Sempre per quanto riguarda il regime commerciale dell’UE all’importazione delle banane, un altro panel del Wto ha poi dato ragione in via preliminare agli Stati Uniti (che non sono esportatori di banane in Europa quanto piuttosto la sede principale si una serie di multinazionali proprietarie di piantagioni in america latina), che avevano dato inizio ad una disputa analoga.
I verdetti di entrambe le dispute sono però in un certo senso già “superati”, in quanto l’UE sta procedendo alla firma dei nuovi EPA con i paesi ACP [link], che includono anche il settore delle banane; tutto dipenderà quindi da come verranno accolte dagli altri membri del Wto le conseguenze dell’approvazione degli EPA sul regime tariffario del settore delle banane.

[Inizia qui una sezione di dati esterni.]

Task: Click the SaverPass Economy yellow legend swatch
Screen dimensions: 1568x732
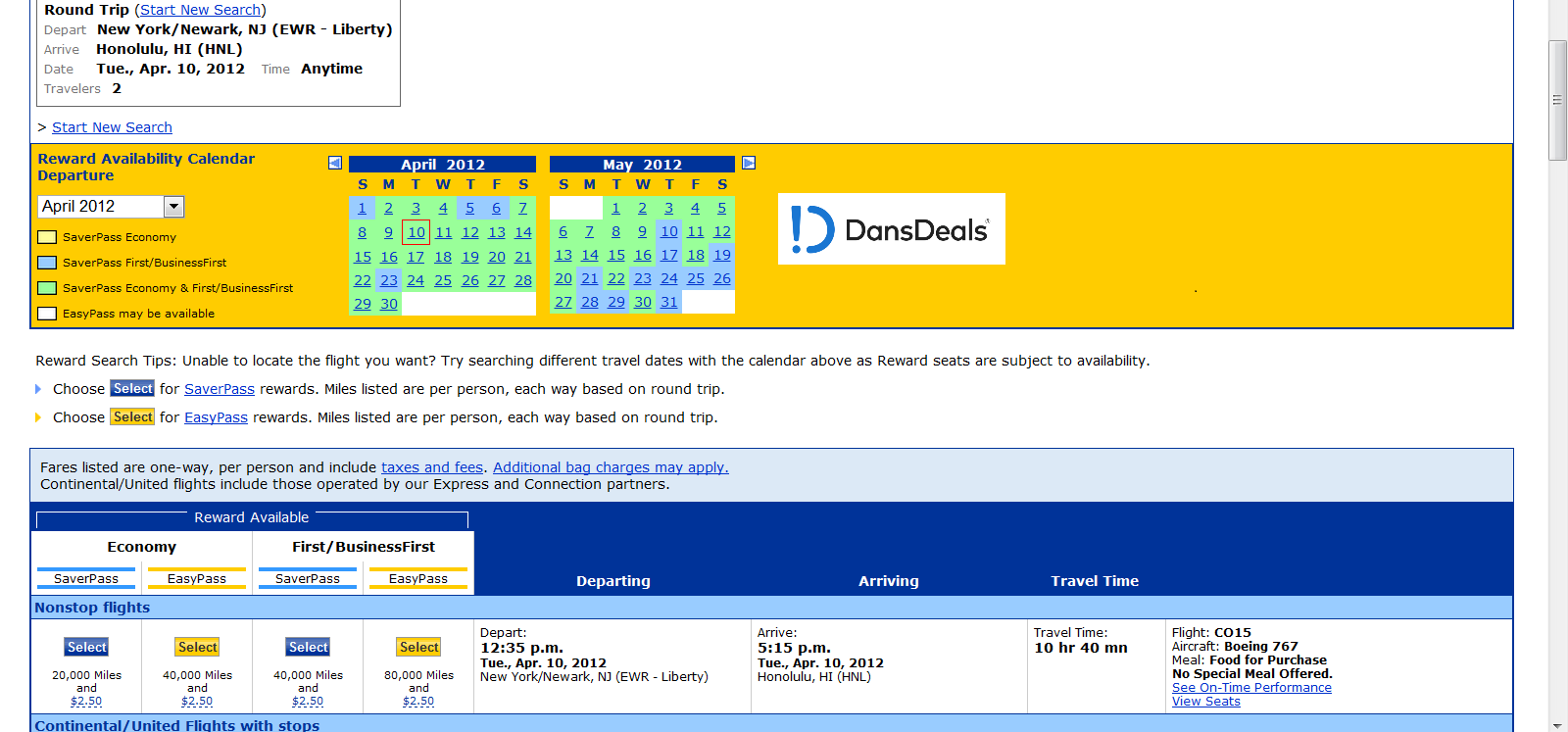Action: [47, 237]

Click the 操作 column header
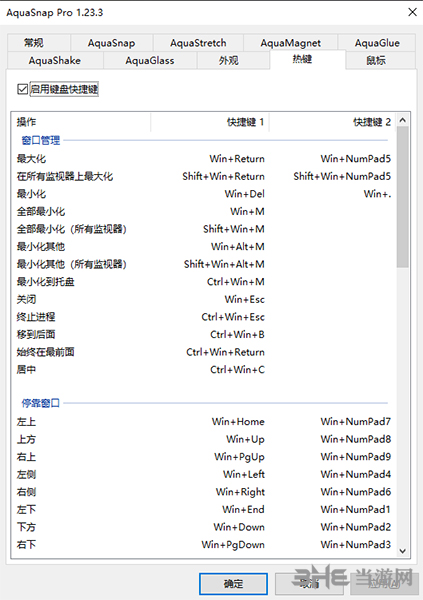tap(81, 122)
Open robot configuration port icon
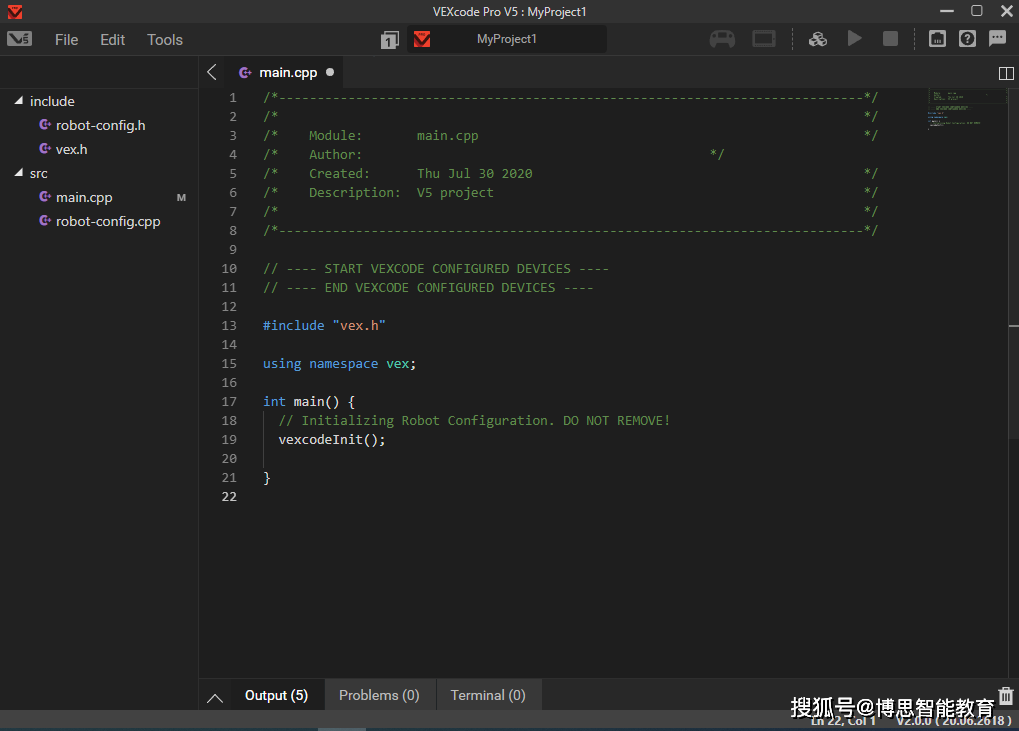Screen dimensions: 1019x731 click(937, 39)
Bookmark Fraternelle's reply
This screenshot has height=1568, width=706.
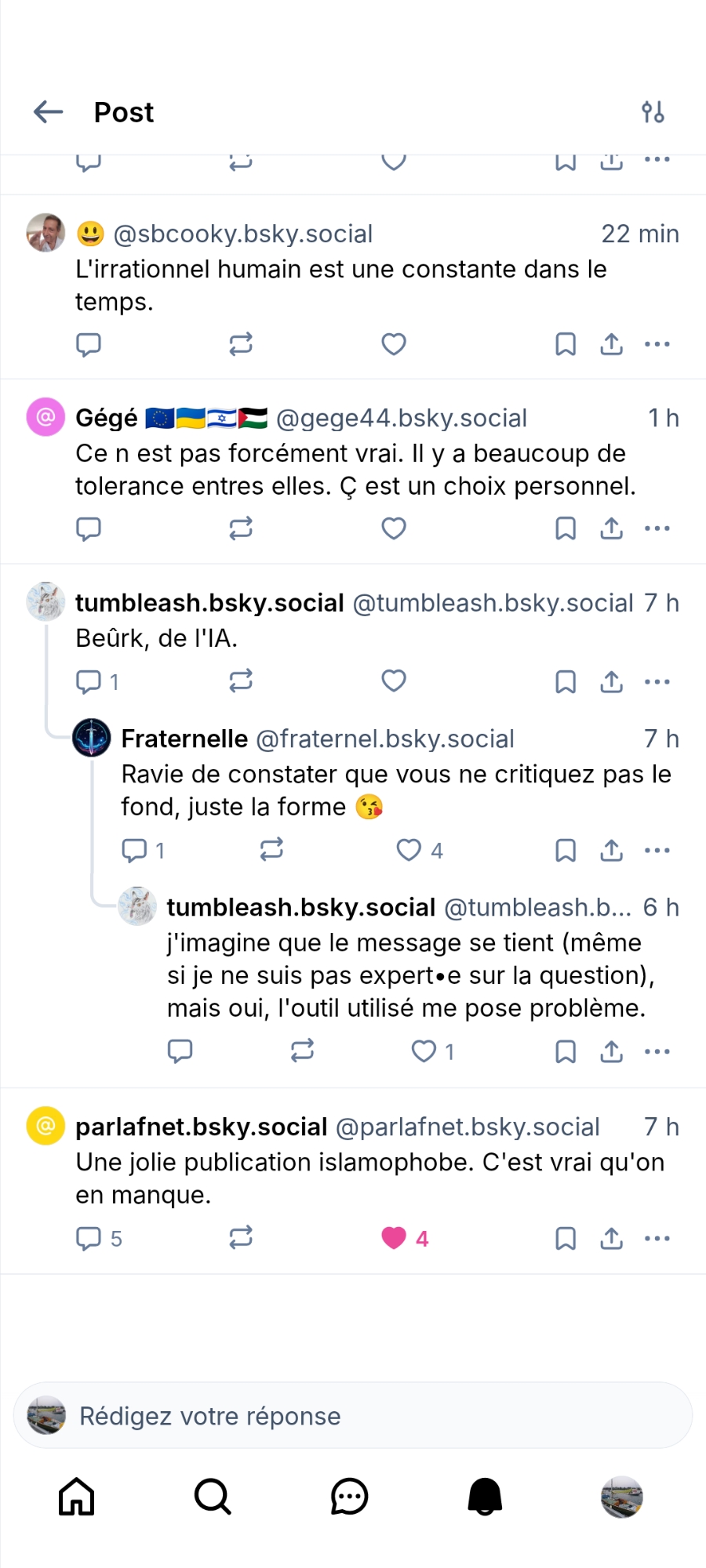click(x=566, y=851)

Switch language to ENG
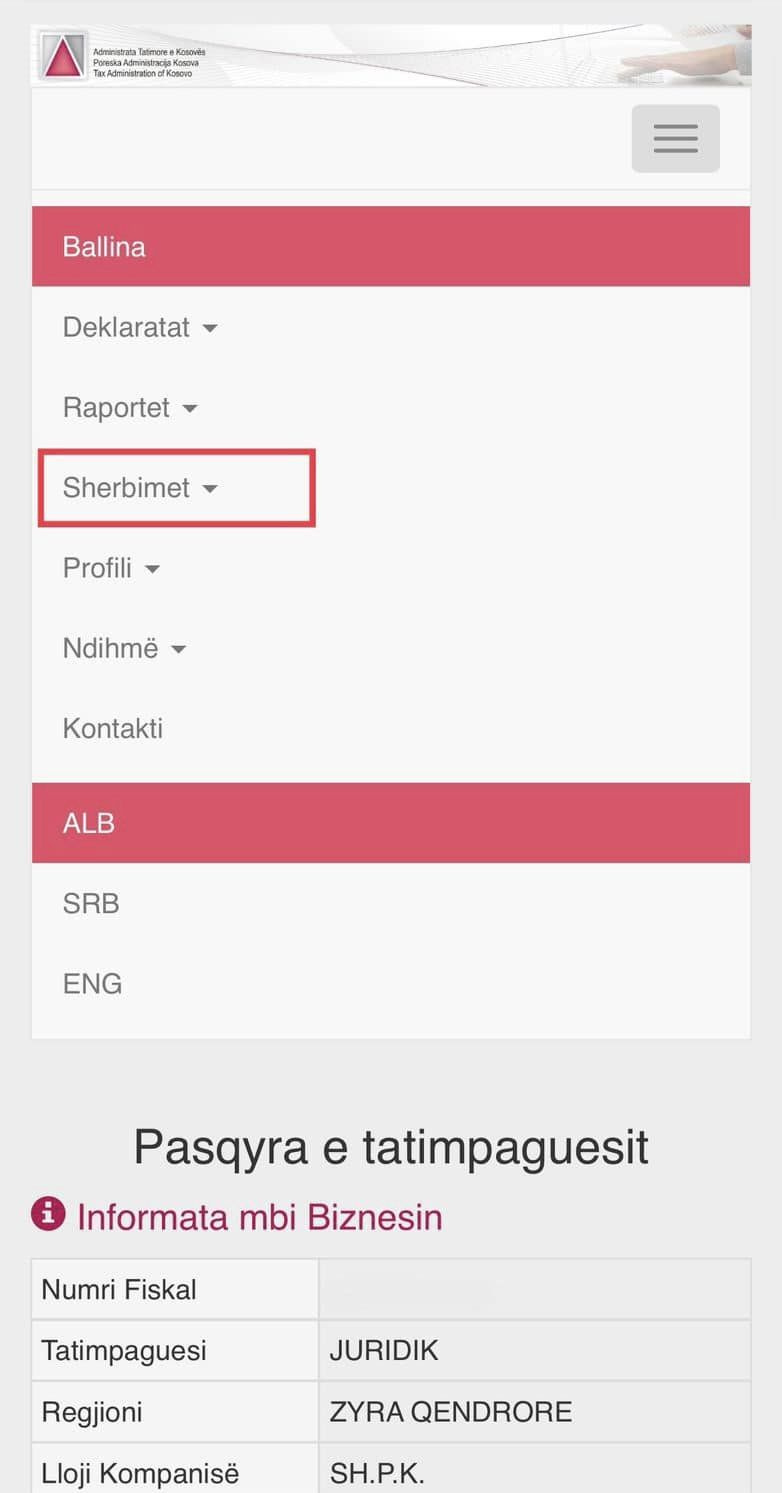pos(92,983)
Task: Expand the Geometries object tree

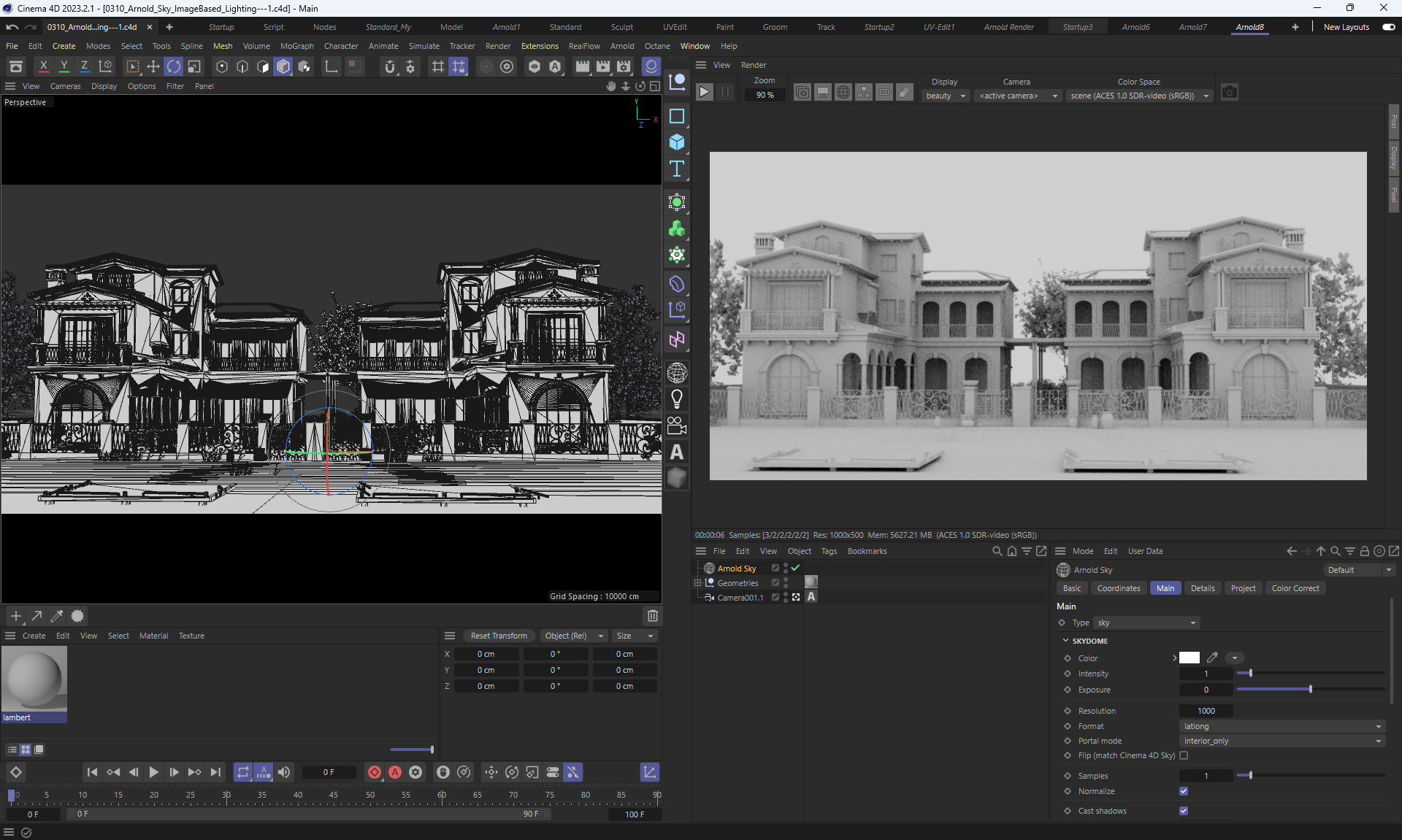Action: pos(697,583)
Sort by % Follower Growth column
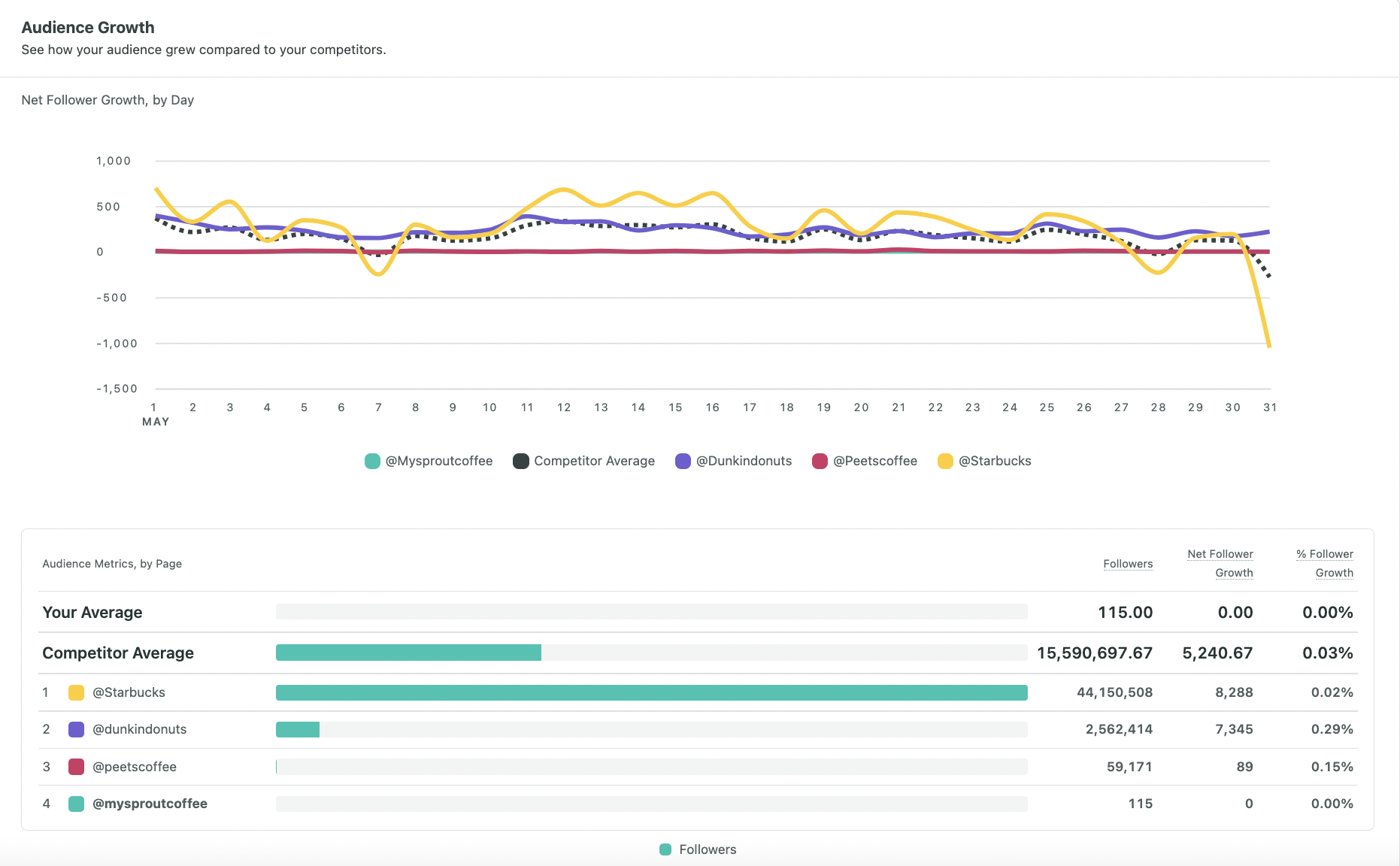 point(1323,562)
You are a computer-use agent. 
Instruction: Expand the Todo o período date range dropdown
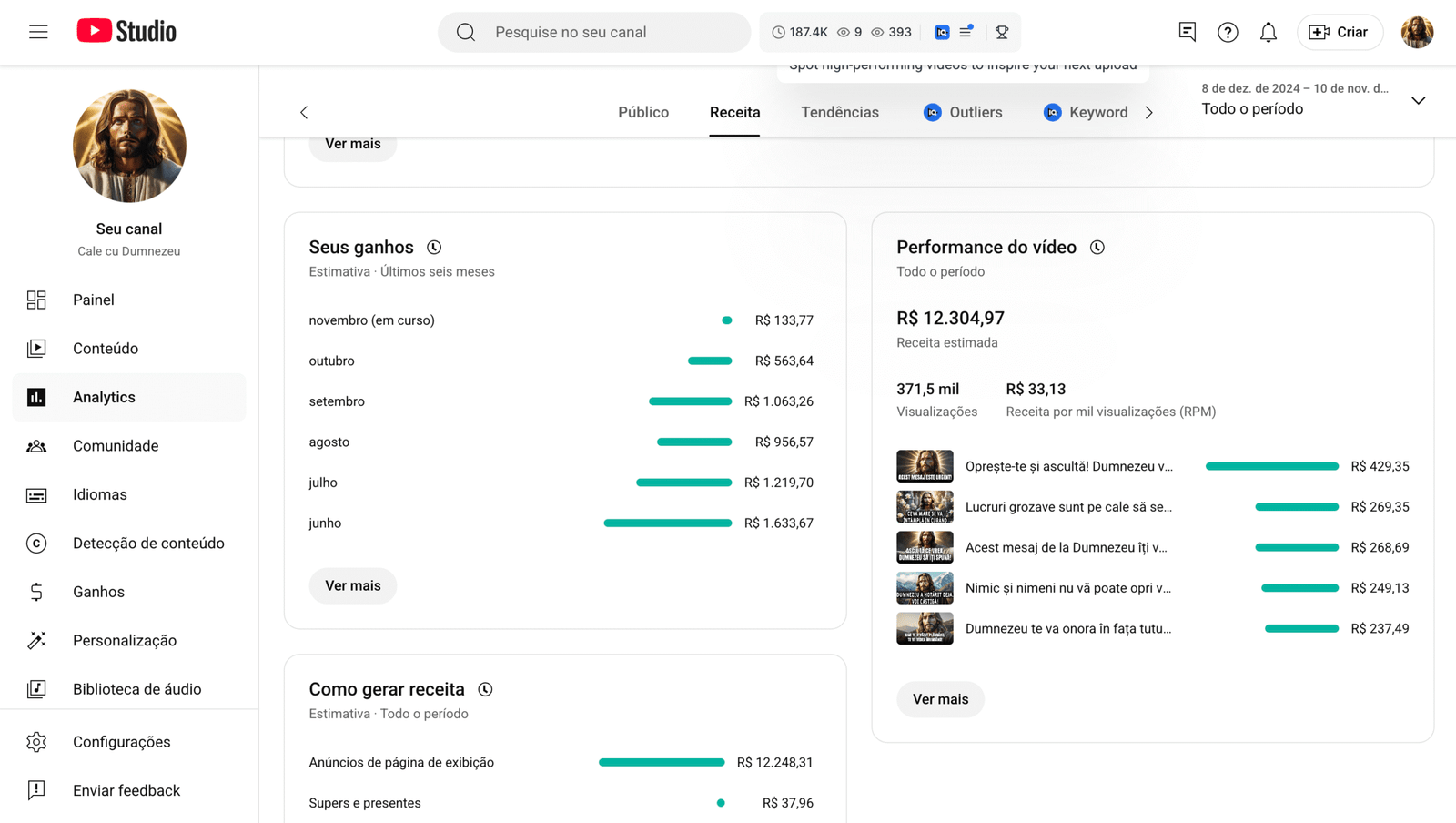coord(1418,100)
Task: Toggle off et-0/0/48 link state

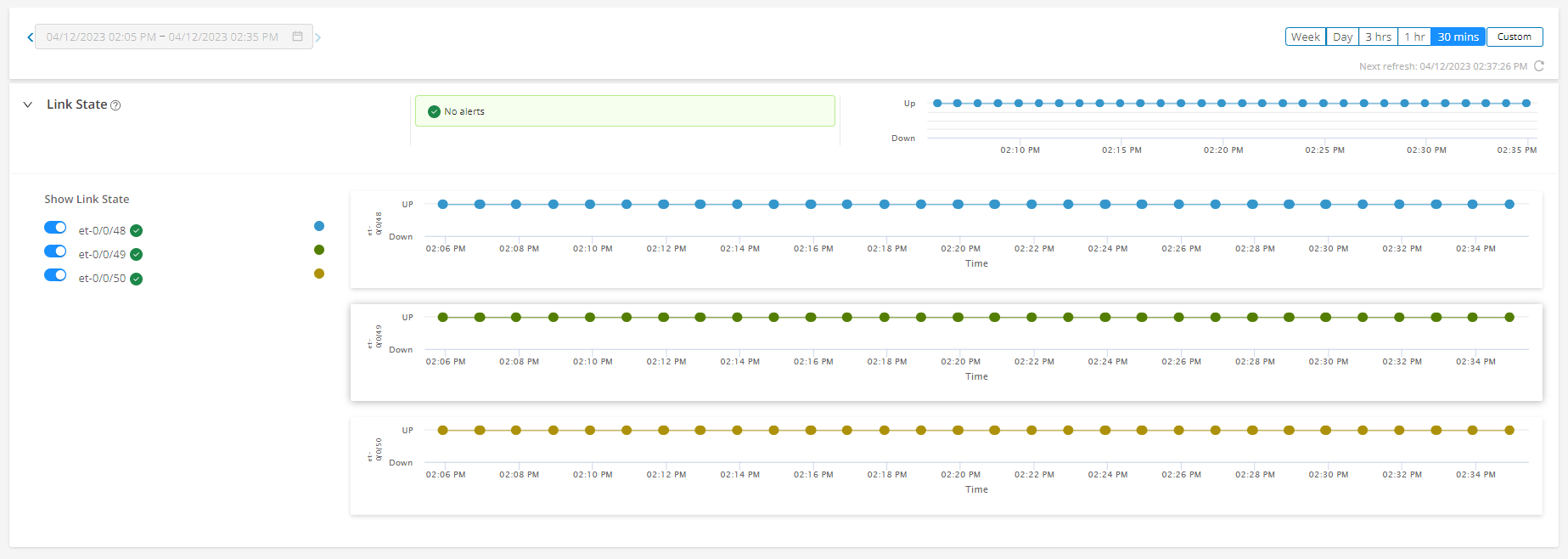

La politica commerciale degli Stati Uniti
Nonostante il supporto di meno della metà dei deputati democratici, da sempre avversi alla politica commerciale dell’Amministrazione Bush, ad inizio novembre la Camera dei Rappresentanti ha approvato l’accordo di libero commercio con il Perù, poi passato anche in Senato. Si ricorderà che, lo scorso anno, (vedi Finestra sul WTO agosto 2007) i democratici erano riusciti ad introdurre modifiche negli accordi bilaterali in corso di negoziazione, volte a rendere più severo il rispetto di norme inerenti la protezione ambientale e i diritti dei lavoratori. La leadership democratica ha quindi salutato questo accordo come una drastica rottura con le politiche del passato. Secondo alcuni analisti, tuttavia, la firma dell’accordo con il Perù potrebbe d’altro canto celare gli interessi di alcune imprese nel settore dei servizi finanziari e dell’high-tech, che appunto finanziano il partito democratico e premono per la liberalizzazione commerciale molto più di quanto non facciano i tradizionali sostenitori del partito. Tuttavia, al contrario, molti senatori e deputati democratici ritengono che gli standards ambientali e di lavoro non siano ancora sufficientemente salvaguardati; in altri termini, non sono disposti a dare la benché minima vittoria alla già stremata Amministrazione Bush, e a tornare su quelle posizioni che avrebbero appunto loro consentito la vittoria nelle elezioni di medio termine del 2006. In recenti sondaggi d’opinione, tra l’altro, sembra che cresca l’avversione al libero commercio tra i sostenitori sia democratici che repubblicani, ed al Congresso è in esame una legge per aumentare la protezione dei lavoratori che perdono l’impiego per cause legate all’incremento delle importazioni o all’outsourcing.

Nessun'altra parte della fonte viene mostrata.